In accordance with the above, since a chronic significant left-to-right shunt through an ASD leads to a varying degree of RA dilatation due to volume overload, peak atrial strain should be decreased in ASD patients, who have dilated atria. However, in the absence of pulmonary hypertension, it should be increased, due to high TAPSE in the presence of increased preload.
In this issue of the Journal, Ozturk et al.19 show that 2D-STE-derived RA peak strain is decreased in ASD patients and increases after ASD closure – a similar result to those of another group20 who used a different methodology (strain derived from tissue Doppler imaging) to demonstrate low peak RA strain before ASD closure.
As pointed out above, RA strain partially depends on RV systolic function and on TAPSE; so as expected, in the study by Ozturk et al.,19 as TAPSE was low, RA peak strain was also low before closure, and both increased after the procedure.
Why was TAPSE decreased before ASD closure, in the presence of a significant ASD with volume overload?
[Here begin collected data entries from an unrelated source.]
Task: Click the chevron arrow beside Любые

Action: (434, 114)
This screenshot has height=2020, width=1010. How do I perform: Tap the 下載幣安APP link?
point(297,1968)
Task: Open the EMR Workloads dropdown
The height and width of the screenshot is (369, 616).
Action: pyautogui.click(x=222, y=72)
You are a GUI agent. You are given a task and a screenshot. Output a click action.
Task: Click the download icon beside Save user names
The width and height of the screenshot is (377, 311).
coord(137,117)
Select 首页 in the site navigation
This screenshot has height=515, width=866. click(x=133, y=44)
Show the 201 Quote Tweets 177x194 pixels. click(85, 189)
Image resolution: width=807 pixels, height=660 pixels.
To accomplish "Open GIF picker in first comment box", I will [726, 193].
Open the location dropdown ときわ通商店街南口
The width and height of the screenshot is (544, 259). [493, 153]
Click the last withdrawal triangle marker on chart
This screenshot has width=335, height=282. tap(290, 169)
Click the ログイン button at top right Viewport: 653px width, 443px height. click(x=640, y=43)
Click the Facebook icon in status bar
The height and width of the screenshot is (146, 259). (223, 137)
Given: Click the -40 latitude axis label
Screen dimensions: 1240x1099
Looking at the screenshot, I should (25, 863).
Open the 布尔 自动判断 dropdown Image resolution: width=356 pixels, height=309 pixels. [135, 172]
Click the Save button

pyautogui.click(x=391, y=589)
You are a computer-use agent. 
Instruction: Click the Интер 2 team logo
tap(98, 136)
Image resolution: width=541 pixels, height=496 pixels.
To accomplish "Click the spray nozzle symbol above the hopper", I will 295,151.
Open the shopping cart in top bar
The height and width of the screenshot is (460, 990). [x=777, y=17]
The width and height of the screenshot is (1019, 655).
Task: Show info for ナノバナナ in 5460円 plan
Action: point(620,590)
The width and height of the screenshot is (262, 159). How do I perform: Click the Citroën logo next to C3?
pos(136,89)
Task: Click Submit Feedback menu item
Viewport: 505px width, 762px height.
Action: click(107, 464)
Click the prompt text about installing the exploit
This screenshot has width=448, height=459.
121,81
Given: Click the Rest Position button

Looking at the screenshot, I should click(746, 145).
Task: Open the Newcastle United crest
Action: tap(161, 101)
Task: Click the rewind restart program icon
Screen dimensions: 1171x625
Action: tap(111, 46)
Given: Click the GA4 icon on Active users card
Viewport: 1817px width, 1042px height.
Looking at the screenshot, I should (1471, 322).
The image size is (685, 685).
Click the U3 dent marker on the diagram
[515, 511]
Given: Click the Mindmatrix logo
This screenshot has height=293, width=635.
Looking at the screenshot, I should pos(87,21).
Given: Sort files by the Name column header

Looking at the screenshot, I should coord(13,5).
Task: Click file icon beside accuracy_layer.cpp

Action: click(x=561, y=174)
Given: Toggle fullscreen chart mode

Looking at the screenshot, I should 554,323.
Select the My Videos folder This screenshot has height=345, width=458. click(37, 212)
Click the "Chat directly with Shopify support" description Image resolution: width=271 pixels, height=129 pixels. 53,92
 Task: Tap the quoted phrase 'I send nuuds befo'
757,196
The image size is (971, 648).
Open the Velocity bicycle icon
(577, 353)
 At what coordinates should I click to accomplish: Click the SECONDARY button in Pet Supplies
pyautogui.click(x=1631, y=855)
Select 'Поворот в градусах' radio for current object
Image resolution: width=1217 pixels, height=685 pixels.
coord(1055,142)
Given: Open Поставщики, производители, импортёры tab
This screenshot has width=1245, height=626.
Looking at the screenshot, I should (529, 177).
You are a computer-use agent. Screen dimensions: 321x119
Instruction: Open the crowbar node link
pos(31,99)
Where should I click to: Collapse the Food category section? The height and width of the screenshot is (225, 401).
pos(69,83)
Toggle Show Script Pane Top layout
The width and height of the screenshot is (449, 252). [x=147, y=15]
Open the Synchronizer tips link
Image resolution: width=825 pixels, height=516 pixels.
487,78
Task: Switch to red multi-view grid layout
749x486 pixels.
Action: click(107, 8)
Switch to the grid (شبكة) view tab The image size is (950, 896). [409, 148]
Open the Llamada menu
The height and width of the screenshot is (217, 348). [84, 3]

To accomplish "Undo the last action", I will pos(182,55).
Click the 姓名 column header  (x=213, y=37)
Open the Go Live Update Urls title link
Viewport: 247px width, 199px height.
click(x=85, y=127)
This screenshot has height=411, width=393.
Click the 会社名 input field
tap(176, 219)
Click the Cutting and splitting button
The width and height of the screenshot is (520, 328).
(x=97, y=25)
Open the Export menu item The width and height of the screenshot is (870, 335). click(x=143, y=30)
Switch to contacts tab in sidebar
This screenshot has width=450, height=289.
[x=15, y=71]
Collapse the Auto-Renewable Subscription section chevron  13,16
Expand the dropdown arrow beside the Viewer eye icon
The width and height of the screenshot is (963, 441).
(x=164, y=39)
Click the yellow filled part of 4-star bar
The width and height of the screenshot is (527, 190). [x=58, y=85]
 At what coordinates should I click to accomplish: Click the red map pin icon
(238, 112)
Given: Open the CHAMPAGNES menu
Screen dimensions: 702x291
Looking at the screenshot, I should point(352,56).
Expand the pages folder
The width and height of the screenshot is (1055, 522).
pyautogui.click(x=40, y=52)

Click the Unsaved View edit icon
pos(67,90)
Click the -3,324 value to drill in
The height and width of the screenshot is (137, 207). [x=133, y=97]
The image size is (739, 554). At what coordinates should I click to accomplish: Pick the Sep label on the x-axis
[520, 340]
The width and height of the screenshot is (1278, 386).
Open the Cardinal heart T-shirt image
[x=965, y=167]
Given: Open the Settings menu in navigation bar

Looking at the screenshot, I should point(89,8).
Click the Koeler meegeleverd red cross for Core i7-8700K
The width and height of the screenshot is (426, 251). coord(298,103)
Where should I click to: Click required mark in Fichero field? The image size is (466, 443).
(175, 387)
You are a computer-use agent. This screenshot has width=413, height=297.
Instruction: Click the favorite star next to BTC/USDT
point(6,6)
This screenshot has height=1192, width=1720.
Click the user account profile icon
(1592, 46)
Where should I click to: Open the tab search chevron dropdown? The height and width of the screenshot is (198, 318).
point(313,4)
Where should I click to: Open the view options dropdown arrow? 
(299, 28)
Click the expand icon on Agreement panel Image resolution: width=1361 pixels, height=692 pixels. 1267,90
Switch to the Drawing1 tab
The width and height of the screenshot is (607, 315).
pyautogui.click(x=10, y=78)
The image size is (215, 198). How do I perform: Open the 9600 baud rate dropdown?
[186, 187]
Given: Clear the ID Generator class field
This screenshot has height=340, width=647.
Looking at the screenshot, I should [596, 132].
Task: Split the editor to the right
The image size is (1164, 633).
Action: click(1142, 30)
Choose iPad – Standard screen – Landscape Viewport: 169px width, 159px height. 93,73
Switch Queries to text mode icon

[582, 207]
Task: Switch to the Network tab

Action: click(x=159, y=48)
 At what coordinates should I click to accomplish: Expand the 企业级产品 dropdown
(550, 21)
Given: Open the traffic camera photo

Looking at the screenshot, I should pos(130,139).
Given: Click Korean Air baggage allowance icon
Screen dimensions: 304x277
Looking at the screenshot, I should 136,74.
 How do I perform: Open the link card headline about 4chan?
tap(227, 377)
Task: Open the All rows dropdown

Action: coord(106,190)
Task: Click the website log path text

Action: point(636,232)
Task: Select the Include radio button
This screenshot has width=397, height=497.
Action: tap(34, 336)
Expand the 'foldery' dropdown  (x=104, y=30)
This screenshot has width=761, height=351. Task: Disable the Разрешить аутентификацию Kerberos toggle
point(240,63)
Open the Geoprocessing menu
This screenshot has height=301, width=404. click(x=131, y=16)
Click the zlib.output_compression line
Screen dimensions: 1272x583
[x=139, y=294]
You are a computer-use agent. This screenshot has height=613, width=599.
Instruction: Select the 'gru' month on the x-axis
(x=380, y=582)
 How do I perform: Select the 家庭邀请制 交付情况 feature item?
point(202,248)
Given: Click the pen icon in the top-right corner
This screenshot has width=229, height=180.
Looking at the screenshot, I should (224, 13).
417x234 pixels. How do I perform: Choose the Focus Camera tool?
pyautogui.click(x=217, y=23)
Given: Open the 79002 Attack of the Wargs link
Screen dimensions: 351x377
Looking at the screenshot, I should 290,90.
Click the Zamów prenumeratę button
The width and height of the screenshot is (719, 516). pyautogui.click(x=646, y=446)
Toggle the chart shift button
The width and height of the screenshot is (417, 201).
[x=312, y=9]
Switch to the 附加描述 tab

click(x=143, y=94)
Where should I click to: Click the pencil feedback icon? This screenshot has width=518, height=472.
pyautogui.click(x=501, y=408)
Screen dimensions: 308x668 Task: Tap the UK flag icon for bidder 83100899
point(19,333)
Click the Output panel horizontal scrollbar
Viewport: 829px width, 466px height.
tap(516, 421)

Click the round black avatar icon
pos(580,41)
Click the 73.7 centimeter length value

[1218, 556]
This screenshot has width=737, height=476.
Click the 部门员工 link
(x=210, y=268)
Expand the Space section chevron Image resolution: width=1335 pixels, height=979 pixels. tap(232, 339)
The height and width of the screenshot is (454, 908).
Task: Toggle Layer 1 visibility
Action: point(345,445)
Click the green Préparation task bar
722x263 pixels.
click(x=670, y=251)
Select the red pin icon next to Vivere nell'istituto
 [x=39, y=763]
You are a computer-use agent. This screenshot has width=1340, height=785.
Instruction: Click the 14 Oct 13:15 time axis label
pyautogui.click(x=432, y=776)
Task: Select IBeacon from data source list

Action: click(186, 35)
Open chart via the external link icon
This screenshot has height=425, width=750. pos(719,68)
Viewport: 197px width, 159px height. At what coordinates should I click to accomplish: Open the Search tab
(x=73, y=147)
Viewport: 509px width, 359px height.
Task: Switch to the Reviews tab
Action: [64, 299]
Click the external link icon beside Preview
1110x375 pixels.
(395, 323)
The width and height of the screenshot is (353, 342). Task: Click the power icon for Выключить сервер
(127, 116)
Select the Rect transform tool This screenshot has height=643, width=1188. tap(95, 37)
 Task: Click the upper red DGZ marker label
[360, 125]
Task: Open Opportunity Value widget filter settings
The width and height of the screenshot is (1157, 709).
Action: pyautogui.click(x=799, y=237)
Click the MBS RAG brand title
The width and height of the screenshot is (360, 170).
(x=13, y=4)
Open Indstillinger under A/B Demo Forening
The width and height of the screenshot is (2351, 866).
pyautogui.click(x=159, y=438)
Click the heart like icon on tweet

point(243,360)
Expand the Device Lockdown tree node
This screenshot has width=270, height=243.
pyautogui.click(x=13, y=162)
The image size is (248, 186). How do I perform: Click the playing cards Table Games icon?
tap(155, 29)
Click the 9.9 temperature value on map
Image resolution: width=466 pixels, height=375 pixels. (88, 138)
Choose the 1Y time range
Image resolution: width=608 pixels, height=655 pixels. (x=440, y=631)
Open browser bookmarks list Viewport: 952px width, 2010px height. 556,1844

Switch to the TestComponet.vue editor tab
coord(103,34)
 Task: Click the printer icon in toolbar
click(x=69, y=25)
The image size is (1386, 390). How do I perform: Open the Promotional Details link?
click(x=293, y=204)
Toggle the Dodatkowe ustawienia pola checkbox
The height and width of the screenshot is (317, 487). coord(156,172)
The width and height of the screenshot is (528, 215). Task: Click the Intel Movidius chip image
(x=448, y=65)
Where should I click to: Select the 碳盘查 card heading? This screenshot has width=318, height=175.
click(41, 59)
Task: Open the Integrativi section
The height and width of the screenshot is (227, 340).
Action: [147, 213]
The answer probably lies in the high pulmonary artery systolic pressure (PASP) found in Ozturk et al.’s study19 (mean PASP 51.4±16.3 mmHg), which decreases RV systolic performance (as shown by TAPSE) and consequently RA peak strain. In fact, in a previous study by Jategaonkar et al.,21 also with ASD patients but without pulmonary hypertension (mean PASP 19.9±5.2 mmHg), both TAPSE and RV strain decreased after ASD closure.
To conclude, do we really need peak RA strain, it is methodologically complex and difficult to interpretation, when there are simpler and more reproducible measures such as TAPSE (or RV strain)? And do we really need to study the atria with 2D-STE, a cutting-edge technique with great potential in different clinical scenarios, but posing demanding technical challenges for RA assessment (thin walls, difficulty in contouring, many structures fitted into a tight compartment, unusual chamber geometry and poor definition due to its anterior position, and lack of commercially available software specific to the right atrium)?
Let the future clarify our souls.
Conflicts of interestThe authors have no conflicts of interest to declare.